Réagissant sur France Inter, Gabriel Attal, le patron des députés Renaissance, s'est réjoui de cet appel qui "montre que ce travail (parlementaire) a permis de dégager des compromis".

Les LR, Horizons et le RN vont voter contre

Vendredi, le volet recettes du projet de loi de finances de la Sécurité sociale (PLFSS) a été adopté grâce à plusieurs compromis (sur la CSG ou l'abandon de l'augmentation des franchises médicales...) mais aussi grâce aux nombreux absents dans l'hémicycle, notamment dans les rangs du Rassemblement national.

L'adoption, mardi, de la partie consacrée aux dépenses, avec la suspension de l'emblématique réforme des retraites, puis le vote sur l'ensemble du texte s'annonce beaucoup plus incertaine, au vu des divisions jusque dans les rangs de la fragile coalition gouvernementale, et le vote des socialistes et des écologistes prend une importance cruciale.

Deux mois après son départ fracassant du gouvernement, le patron des Républicains Bruno Retailleau a qualifié le budget de la Sécu de "hold-up fiscal" avec l'augmentation de la CSG, de "hold-up social" sur les retraites et de "hold-up démocratique" car, à ses yeux, "jamais le pays n'a été autant à droite et jamais un gouvernement, une politique n'a été autant à gauche".

"Ce texte n'est pas votable", nos députés "auront le choix de l'abstention ou de voter contre", a-t-il asséné dimanche sur BFMTV.

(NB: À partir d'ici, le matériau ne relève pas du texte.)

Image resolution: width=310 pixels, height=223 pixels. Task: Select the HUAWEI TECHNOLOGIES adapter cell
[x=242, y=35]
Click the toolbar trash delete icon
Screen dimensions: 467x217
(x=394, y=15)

Il se retrouve ainsi sur la ligne de l'ex-Premier ministre Édouard Philippe. Le maire du Havre, candidat déclaré pour 2027, a jeté un pavé dans la mare en annonçant, qu'"en l'état", le groupe Horizons ne voterait pas ce budget. Et ses troupes se sont largement abstenues vendredi sur la partie recettes.

Sébastien Lecornu "s'est mis dans les mains des socialistes" avec les retraites et le renoncement à l'article 49.3, a dénoncé Bruno Retailleau. Il plaide pour un retour de cet outil constitutionnel, qui permet de faire adopter sans vote un projet de loi.

Nous serons "parfaitement nombreux et totalement présents" pour voter contre l'ensemble du projet de loi, a averti le député du Rassemblement national Jean-Philippe Tanguy, invité dans le grand Jury RTL-Public Sénat-Le Figaro-M6.